A Day in a Pile of Work

My personal Web development blog

Toward a first release in Valum

I’m working on the beta release that should bring minor improvements and more definitive APIs.

  • JSON example and documentation with json-glib
  • final renaming to ensure a quality and elegant API
  • CGI and SCGI implementations

The next step is a stable 0.2.0 release which should happen in the coming weeks.

  • RPM packaging and distribution (see Valum on COPR)
  • Docker container example using the RPM package

Invocation in the Router context

This feature was missing from the last release and solves the issue of calling next when performing asynchronous operations.

When an async function is called, the callback that will process its result does not execute in the routing context and, consequently, does not benefit from any form of status handling.

app.get ("", (req, res, next) => {
    res.body.write_async ("Hello world!".data, () => {
        next (); // if next throws anything, it's lost
    });
});

What invoke brings is the possibility to invoke a NextCallback in the context of any Router, typically the current one.

app.get ("", (req, res, next) => {
    res.body.write_async ("Hello world!".data, () => {
        app.invoke (req, res, next);
    });
});

It respects the HandlerCallback delegate and can thus be used as a handling middleware with the interesting property of providing an execution context for any pair of Request and Response.

The following example will redirect the client as if the redirection was thrown from the API router, which might possibly handle redirection in a particular manner.
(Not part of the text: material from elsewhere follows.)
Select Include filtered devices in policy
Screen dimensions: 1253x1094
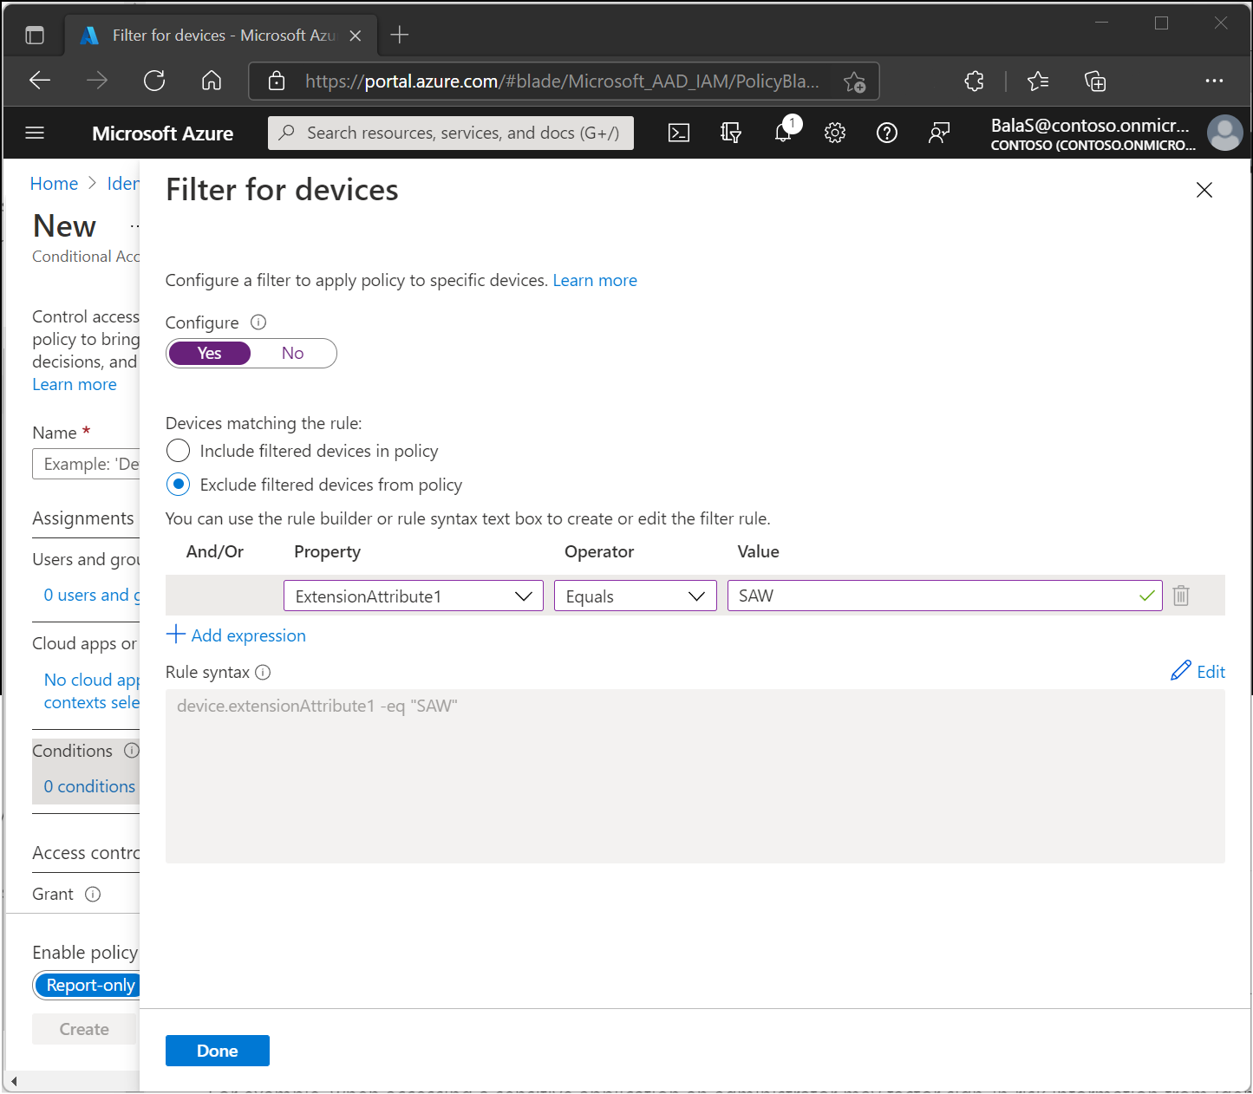coord(178,451)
app.get ("api", (req, res) => {
    // redirect old api calls
    api.invoke (req, res, () => { throw new Redirection ("http://api.example.com"); })
});

As we can see, it offers the possibility of executing any NextCallback in any routing context that we might need and reuse behiaviours instead of reimplementing them.

RPM packaging

I wrote a specfile for RPM packaging so that we can distribute the framework on RPM-based distributions like Fedora and openSUSE. The idea is to eventually offer the possibility to install Valum in a Docker container to facilitate the deployment of web services and applications.

I have literally no knowledge about Debian packaging, so if you would like to give me some help on that, I would appreciate.